Eş Genel Başkanımız Sezai Temelli, Urfa il kongremizde yaptığı konuşmada gündeme ilişkin değerlendirmelerde bulundu. Temelli, şöyle konuştu:
Tarih burada başladı. İnsanlığın tarihi tam da bu bereketli topraklarda başladı. 12 bin yaşında Urfa. 12 bin yaşında bu bereketli topraklar barışı vaat etti. Kadim halkların bir arada yaşamasını sağladı. Urfa bir başlangıçtır. Urfa bir gelecektir. İşte o geleceğimize, bir arada yaşama irademize sahip çıkmak için buradayız.

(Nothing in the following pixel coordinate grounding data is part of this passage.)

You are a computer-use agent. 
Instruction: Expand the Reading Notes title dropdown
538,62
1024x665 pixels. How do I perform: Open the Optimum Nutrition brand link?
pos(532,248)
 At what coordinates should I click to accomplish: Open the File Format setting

Biz bu bereketli topraklara barış ekiyoruz
Bu bereketli topraklara ne ekerseniz onu biçersiniz. Biz bu topraklara barış ekiyoruz ve bu barışı biz biçeceğiz. Bu iktidar savaştan zulümden başka, savaştan başka bir şey bilmiyor. İnsanlara vaat ettiği tek şey savaş, zulüm ve baskıdır. Bu iktidarın karşısına böyle güçlü çıkan sadece bizleriz, HDP’dir, HDP’nin bileşenleridir ve onun arkasındaki 40 yıllık mücadeledir. Bu mücadele, barış mücadelesi bir arada yaşam iradesidir. Bu topraklara barış ekiyoruz, kadim halkların beklentisi olan barışı da biz getireceğiz.

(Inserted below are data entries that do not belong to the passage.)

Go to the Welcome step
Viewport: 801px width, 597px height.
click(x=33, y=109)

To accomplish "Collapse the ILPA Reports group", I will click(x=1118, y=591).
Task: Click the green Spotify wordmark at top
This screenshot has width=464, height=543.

Bu ülke adaletini kaybetti
Bu ülke adaletini, vicdanını kaybetti. Bu iktidar bu ülkenin mahkeme salonlarından bile adaleti kovdu. Bu ülkede sadece demokrasisini aramıyor, artık adaletini de arıyor. Bir otoriter rejim, bir tek adam rejimi inşa ediyorlar. Faşizmi kurumsallaştırıyorlar. Bunun da yolu adaleti kovmaktan geçiyor. Adalet hiçbir yerde yok. Sokakta, iş yerinde, mahkeme salonlarında yok. Bunca zulüm varsa bir direnişte var olacak. İşte HDP bu direniştir.
Rahibi “tutuklayın” diyor tutukluyorlar, “serbest bırakın” diyor bırakıyorlar; bu mudur adalet?
Dün meşhur rahip var ya onunla ilgili bir karar alındı. Rahip serbest bırakıldı, gitti. Adalet adına bu ülkede bir utanç yaşandı. Rahibin yaşadığı da zulümdü ama bu pazarlık da ayrı bir şiddettir, ayrı bir utançtır. Kime ne ceza verileceği talimatı Saray'dan geliyor ve ona göre savcılar, hakimler karar veriyor. “Rahibi gözaltına alın” alıyorlar, “tutuklayın” tutukluyorlar, “serbest bırakın” bırakıyorlar. Bu mudur adalet?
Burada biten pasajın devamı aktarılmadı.